Una adicción difícil de superar

Las cinco principales cosas que se encuentra el viajero en Houston son los freeway, las ventas de vehículos, las tiendas de repuestos, los talleres y las gasolineras.

Los freeway son carreteras de hasta ocho carriles por vía que se extienden hasta el horizonte. Aquí, aunque la palabra habla de una vía libre, pocas veces se encuentra despejada por más de diez kilómetros pues son millones los vehículos que transitan a diario.

Para quienes tienen prisa, ahora se desarrollan otros highway con el sistema de peaje en el que el conductor paga un dólar con 25 centavos y entra a una carretera un poco más descongestionada, pero en la que igual, miles de automóviles se mueven a gran velocidad por un extenso anillo que cubre la ciudad.

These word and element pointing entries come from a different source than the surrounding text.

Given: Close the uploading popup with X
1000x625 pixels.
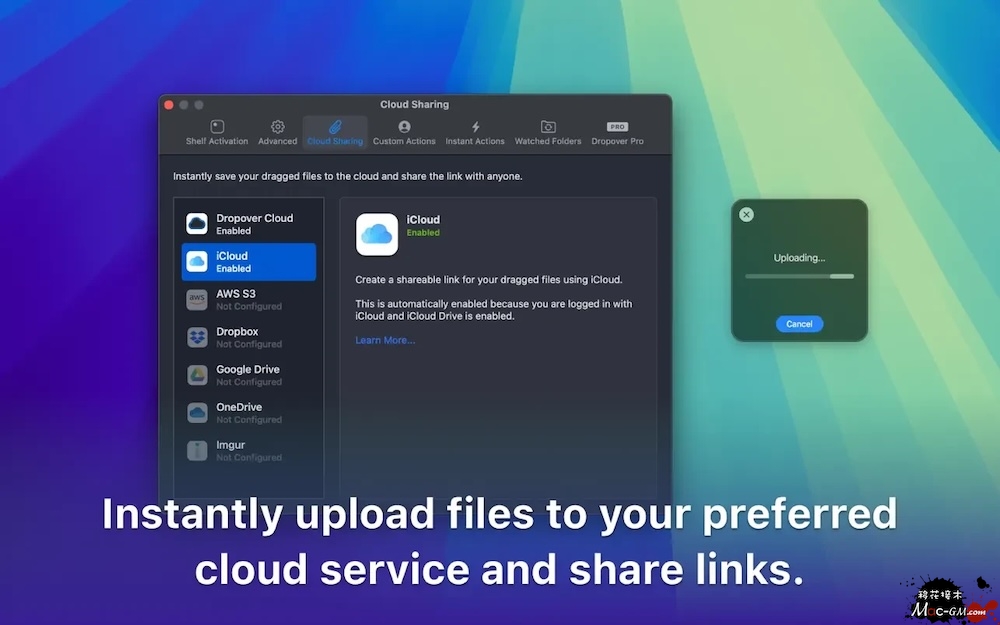Looking at the screenshot, I should pos(746,214).
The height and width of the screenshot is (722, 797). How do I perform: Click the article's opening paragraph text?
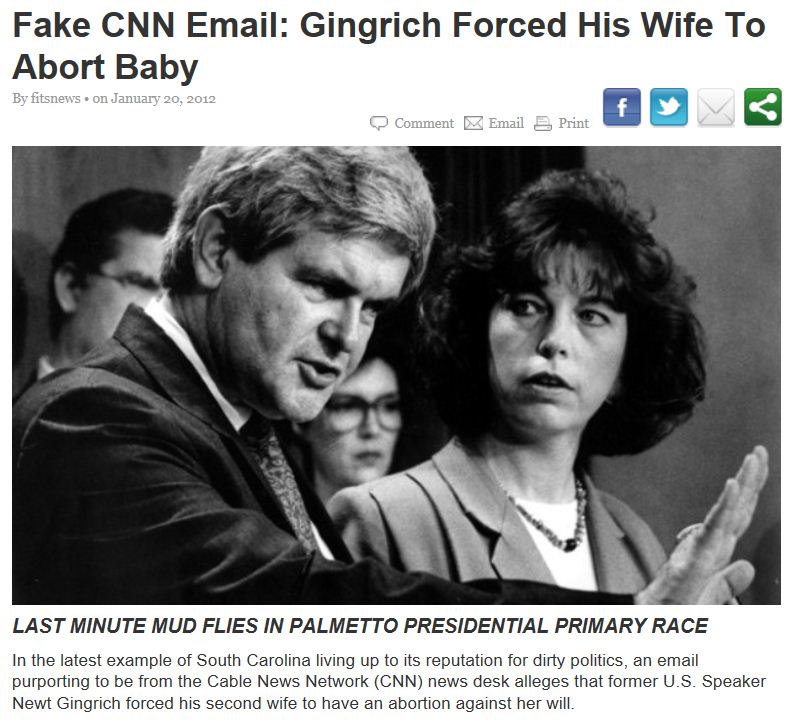(389, 681)
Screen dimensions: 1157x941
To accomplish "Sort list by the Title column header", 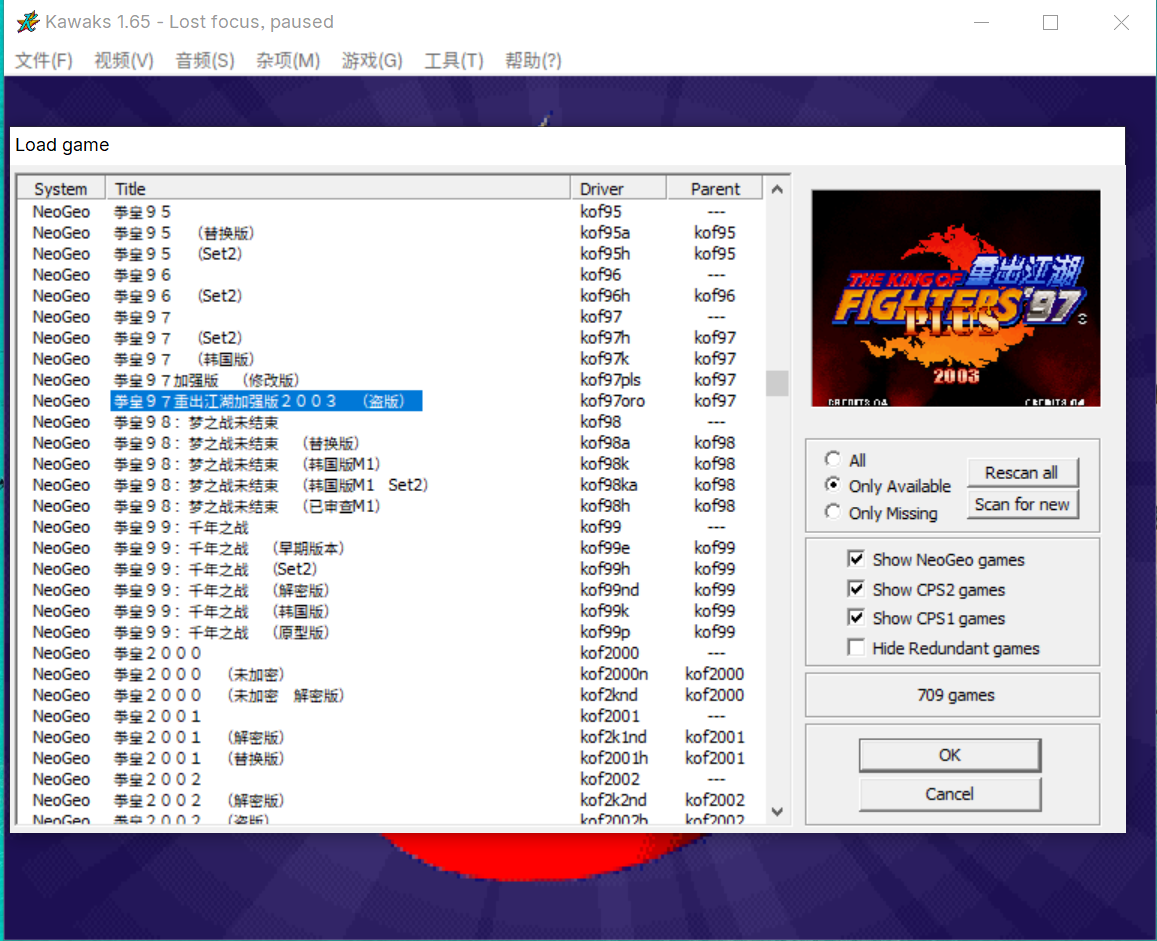I will pyautogui.click(x=338, y=189).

Durante el viaje se pueden apreciar a los lados de la carretera aparcamientos con otros miles de vehículos nuevos de diferentes marcas. Parece una feria al aire libre en la que se anuncian diferentes marcas de autos, desde los Honda hasta los Chevrolet, desde camionetas hasta sedán. Las ofertas son tan atractivas que dan ganas de desviarse del camino para averiguar sobre los fabulosos precios. Las empresas te compran tu auto usado, te ofrecen bajos enganches, tienen a disposición un ejército de vendedores que te invitan a recorrer el parque vehicular y buscan el auto a tu medida y necesidad.

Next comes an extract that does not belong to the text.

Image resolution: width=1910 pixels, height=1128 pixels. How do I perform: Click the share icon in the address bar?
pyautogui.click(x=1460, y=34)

En la ciudad las tiendas de repuestos compiten en clientela con los restaurantes de comida rápida y sus horarios de atención son tan flexibles, que hay varias abiertas las 24 horas del día. Al entrar se ven a diez o más personas haciendo fila para comprar algún repuesto, mientras otras más andan por los pasillos buscando algún aditivo o abrillantador para alargar la vida de la pintura del automóvil. Aquí se puede encontrar desde llantas hasta motores, desde puertas hasta asientos, desde un amortiguador hasta aceite para el motor.

Los talleres están siempre hasta el copete de demanda y tienen horarios de atención que se extienden hasta los domingos por la mañana. Esto es toda una industria pensada milimétricamente para que el cliente se sienta a gusto.

Los trabajos que más encuentran los latinos al llegar a esta ciudad son de mecánica, como ejecutivo de ventas de repuestos o en las llanteras donde se encargan de cambiar las llantas de los vehículos.

Y aunque el transporte público es bueno, casi nadie parece interesado en abordar un autobús, porque si cualquier persona puede comprar un vehículo por sólo 200 dólares, pues hasta el más pobre prefiere conducir a través de las cada vez más atestadas vías.

Hace pocas semanas escuché un discurso del Presidente de Estados Unidos, Barack Obama, en el que hablaba de “poner fin a la adicción de los combustibles fósiles”. Su declaración fue en referencia al mayor desastre ecológico en la historia de su país causado por el derrame de crudo luego de la explosión ocurrida en abril de este año en la plataforma petrolera Deepwater Horizon.

Sin embargo, estos días que recorro Houston, me parece que Obama no logrará avances importantes en la búsqueda de nuevos tipos de energía ni reemplazar los freeway por líneas de trenes, pues no creo que la industria automotriz, los dueños de las petroleras y los consumidores estén dispuestos a desintoxicarse de tanto petróleo.